[AIM OF THE TASK]
The requested output is every line from the one with "Tap the CroSat IPTV app title" through the last line below, printed exactly.
------------------------
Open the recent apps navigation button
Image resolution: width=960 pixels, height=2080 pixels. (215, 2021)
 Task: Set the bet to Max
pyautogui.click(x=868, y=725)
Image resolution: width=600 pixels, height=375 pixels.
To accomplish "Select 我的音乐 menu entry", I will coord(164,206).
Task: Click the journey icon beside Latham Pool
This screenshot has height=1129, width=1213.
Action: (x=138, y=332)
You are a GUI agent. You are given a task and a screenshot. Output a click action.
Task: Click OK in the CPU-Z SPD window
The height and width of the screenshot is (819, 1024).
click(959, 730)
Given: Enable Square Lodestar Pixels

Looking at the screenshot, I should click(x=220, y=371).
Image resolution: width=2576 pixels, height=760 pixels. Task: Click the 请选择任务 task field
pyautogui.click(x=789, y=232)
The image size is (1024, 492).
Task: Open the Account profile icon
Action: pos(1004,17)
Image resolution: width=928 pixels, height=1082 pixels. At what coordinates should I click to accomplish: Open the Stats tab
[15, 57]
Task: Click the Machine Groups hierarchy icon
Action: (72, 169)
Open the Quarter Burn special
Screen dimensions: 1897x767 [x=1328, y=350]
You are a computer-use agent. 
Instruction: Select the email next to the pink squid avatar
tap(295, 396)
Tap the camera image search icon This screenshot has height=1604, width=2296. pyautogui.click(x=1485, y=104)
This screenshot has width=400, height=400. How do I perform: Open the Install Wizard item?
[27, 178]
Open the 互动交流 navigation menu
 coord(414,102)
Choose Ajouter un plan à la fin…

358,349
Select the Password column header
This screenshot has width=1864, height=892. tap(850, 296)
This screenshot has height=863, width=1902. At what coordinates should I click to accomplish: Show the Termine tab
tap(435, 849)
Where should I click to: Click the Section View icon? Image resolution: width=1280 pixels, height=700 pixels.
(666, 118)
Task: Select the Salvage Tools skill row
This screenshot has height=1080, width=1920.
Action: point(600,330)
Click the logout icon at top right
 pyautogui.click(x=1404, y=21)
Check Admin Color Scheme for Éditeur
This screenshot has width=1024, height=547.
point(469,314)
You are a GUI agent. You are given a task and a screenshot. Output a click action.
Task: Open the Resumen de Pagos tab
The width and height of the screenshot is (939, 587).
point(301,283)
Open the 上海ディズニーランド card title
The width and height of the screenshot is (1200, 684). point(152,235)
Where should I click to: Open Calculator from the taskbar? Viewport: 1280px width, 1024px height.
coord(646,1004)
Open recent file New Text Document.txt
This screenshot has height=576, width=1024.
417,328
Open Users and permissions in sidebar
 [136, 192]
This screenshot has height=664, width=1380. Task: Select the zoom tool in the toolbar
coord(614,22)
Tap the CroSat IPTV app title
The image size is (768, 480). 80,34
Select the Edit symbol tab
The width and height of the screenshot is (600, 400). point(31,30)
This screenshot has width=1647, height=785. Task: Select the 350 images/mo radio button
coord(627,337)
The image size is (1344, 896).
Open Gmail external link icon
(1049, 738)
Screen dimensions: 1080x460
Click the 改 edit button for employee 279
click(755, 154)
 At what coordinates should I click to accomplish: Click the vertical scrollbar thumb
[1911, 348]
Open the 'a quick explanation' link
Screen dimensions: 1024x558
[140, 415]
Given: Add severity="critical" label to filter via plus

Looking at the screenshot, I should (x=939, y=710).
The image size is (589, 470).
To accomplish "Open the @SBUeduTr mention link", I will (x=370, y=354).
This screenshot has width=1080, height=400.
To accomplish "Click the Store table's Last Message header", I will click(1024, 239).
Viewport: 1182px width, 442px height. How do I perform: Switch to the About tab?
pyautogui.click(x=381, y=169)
------------------------
[TASK SOLUTION]
Tap the CroSat IPTV app title
The image size is (768, 480). 80,34
Select the Edit symbol tab
The width and height of the screenshot is (600, 400). point(31,30)
This screenshot has width=1647, height=785. Task: Select the 350 images/mo radio button
coord(627,337)
The image size is (1344, 896).
Open Gmail external link icon
(1049, 738)
Screen dimensions: 1080x460
Click the 改 edit button for employee 279
click(755, 154)
 At what coordinates should I click to accomplish: Click the vertical scrollbar thumb
[1911, 348]
Open the 'a quick explanation' link
Screen dimensions: 1024x558
[140, 415]
Given: Add severity="critical" label to filter via plus

Looking at the screenshot, I should (x=939, y=710).
The image size is (589, 470).
To accomplish "Open the @SBUeduTr mention link", I will (x=370, y=354).
This screenshot has width=1080, height=400.
To accomplish "Click the Store table's Last Message header", I will click(1024, 239).
Viewport: 1182px width, 442px height. How do I perform: Switch to the About tab?
pyautogui.click(x=381, y=169)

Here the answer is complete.